**TEXT SHOWN:**
· · · ·

NASDAQ 100 is close to all-time highs.
Investors are overly optimistic about the potential of big tech companies.
Tech Stocks are overpriced and overbought at the moment.
There is a potential of the second dot-com crash.
NASDAQ 100 closed at 10,524.01 points on 08/07/2020. The tech rally has propelled NASDAQ 100 to near all-time highs. Entrepreneurs and investors are overly optimistic about the potential of tech companies.
The euphoric attitude of the investors towards the tech companies is alarming. Wall Street’s obsession with the tech stocks at the moment is reminiscent of the infamous dot-com crash, which took place in the early 2000s.
Prior to the dot-com crash, the investors were eager to invest in tech companies, at any given valuation. The same is the case today, the investors are eager to invest in tech companies regardless of their valuation and future earnings potential.
Investors are foolishly ignoring the fundamentals rules of investing in the stock market, such as analyzing P/E ratios, studying market trends, and reviewing business plans. Instead, the investors are too preoccupied with finding the next Amazon or Tesla.
TECH STOCKS BUBBLE 2020
Tech stocks are significantly overvalued and overbought at the moment. There is a massive disconnect of reality between wall street and main street.
We are living in worst possible health crises at the moment, according to Gallup, 65% of the Americans now believe that Covid-19 situation is getting worse, way higher than the low of 30% in early June.
The Chapter 11 filings are continuing to spike, there have been 75 Chapter 11 filings in the past 3 months among companies with at least $50 million in liabilities. Analysts are predicting that 2020 may become one of the busiest years for chapter 11 filings since the great depression. Unemployment is at a record high and there is a risk of the debasement of the dollar due to excessive printing of the dollar, which likely causes higher inflation. Inflation is a market’s worst enemy since it results in a contraction of P/E multiple, a stock’s key valuation metric.

· · · ·

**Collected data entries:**
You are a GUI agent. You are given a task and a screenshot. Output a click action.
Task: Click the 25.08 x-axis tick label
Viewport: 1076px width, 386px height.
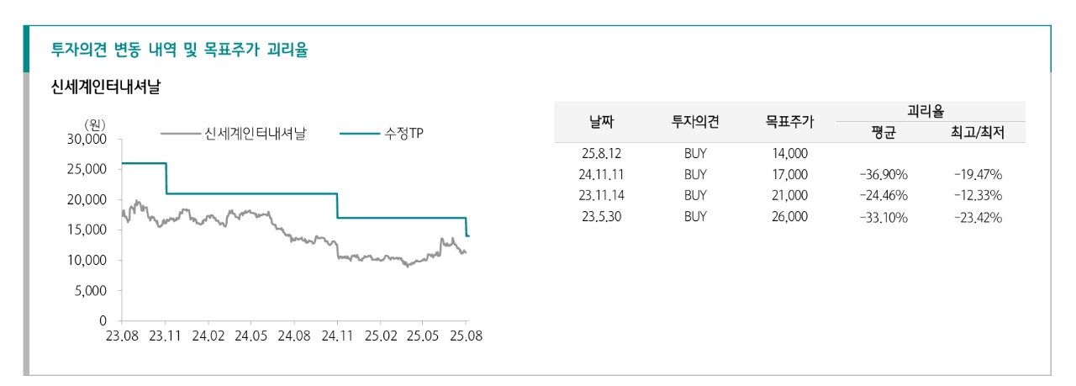[466, 335]
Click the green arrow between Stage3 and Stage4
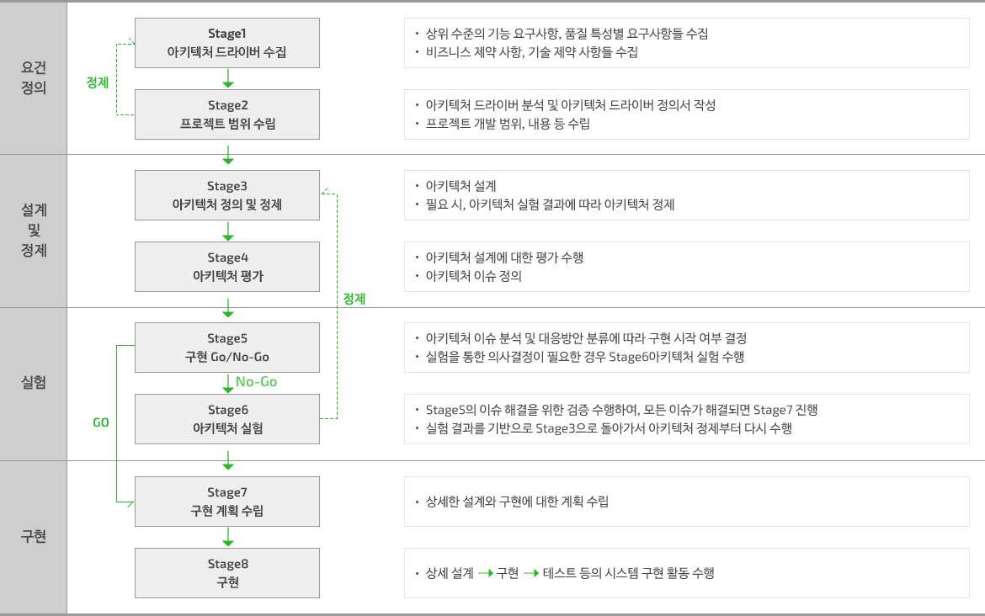 tap(228, 231)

· · · ·

**WHAT YOU ARE ASKED TO DO:**
Answer these questions using the tech stocks text above, one answer per line:
1. At how many points did NASDAQ 100 close on 08/07/2020?
2. According to Gallup, what percentage of Americans now believe the Covid-19 situation is getting worse?
3. How many Chapter 11 filings have there been in the past 3 months among companies with at least $50 million in liabilities?

**YOUR RESPONSE:**
1. 10,524.01 points
2. 65%
3. 75